**ABOUT THIS TASK:** The answer should be the exact lines from the line containing "Task: Click the package box icon in title bar" through the last line of the material below, with no pictures.

**MATERIAL FOR THE TASK:**
══════════════════════════════
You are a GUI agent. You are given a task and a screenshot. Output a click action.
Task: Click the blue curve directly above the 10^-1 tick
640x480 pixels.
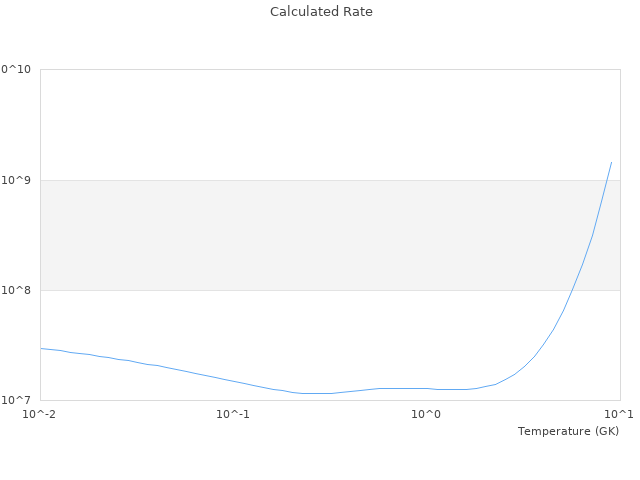[233, 381]
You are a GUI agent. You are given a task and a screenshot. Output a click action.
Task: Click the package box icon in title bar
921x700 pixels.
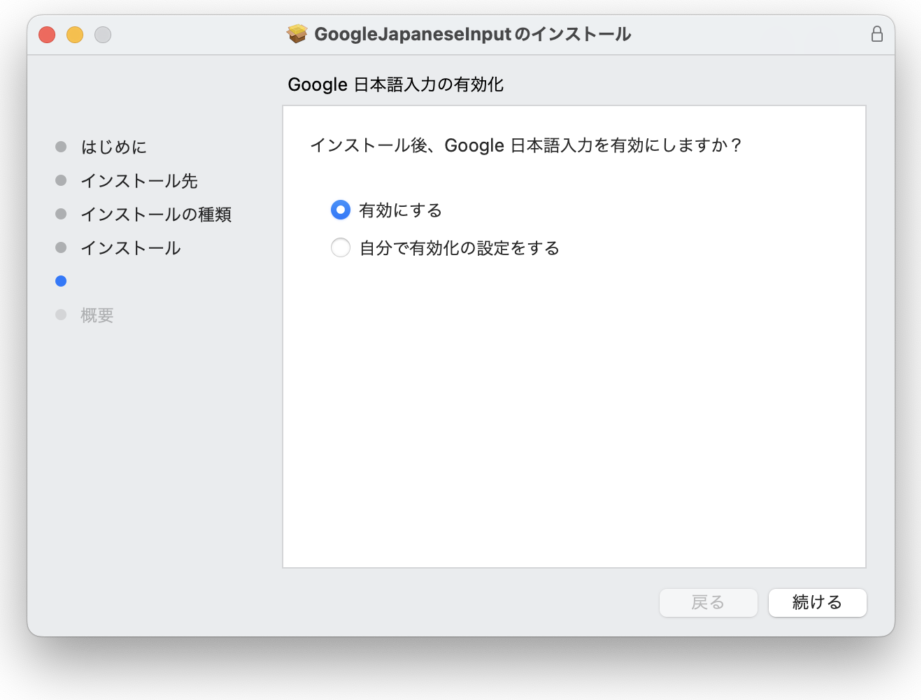[297, 34]
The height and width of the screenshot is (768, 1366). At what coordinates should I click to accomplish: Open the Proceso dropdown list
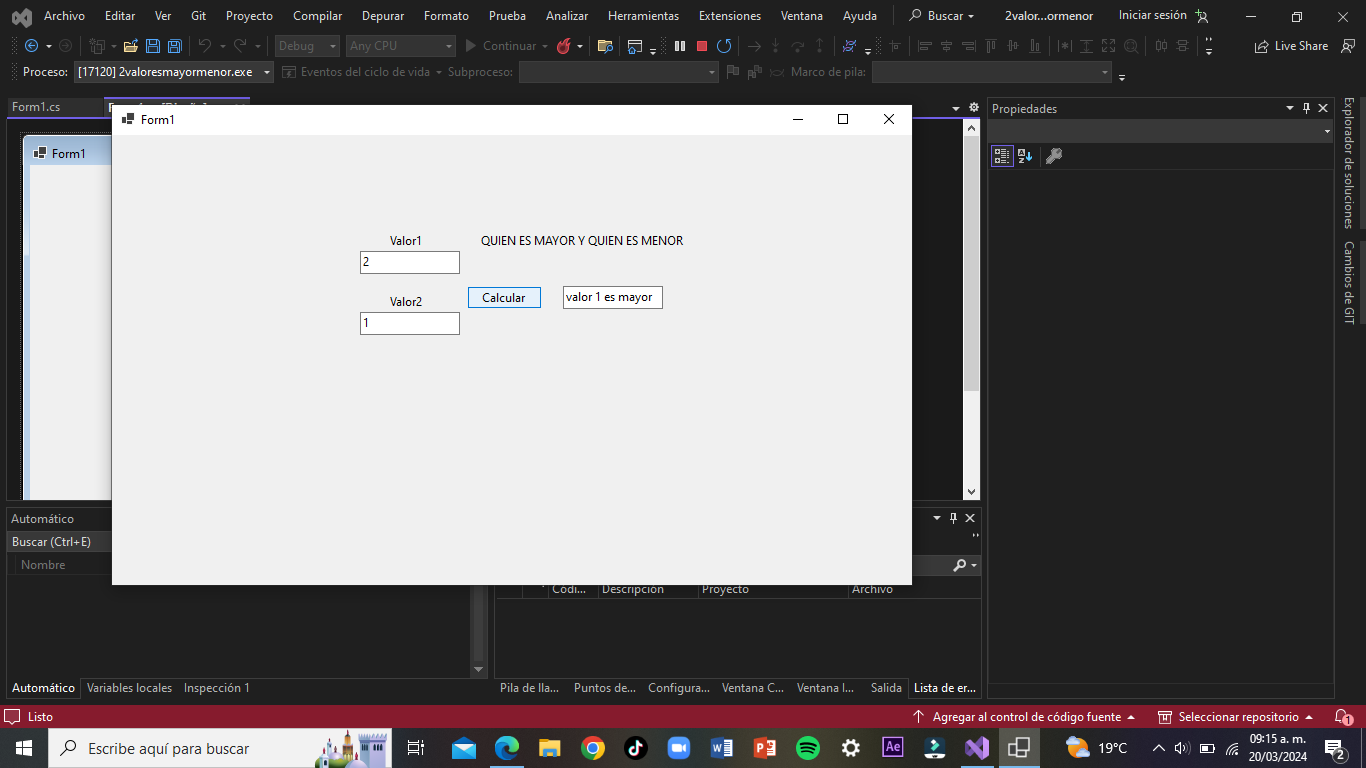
══════════════════════════════
**WRITTEN ANSWER:**
Task: Click the package box icon in title bar
921x700 pixels.
[297, 34]
The height and width of the screenshot is (768, 1366). At what coordinates should I click to accomplish: Open the Proceso dropdown list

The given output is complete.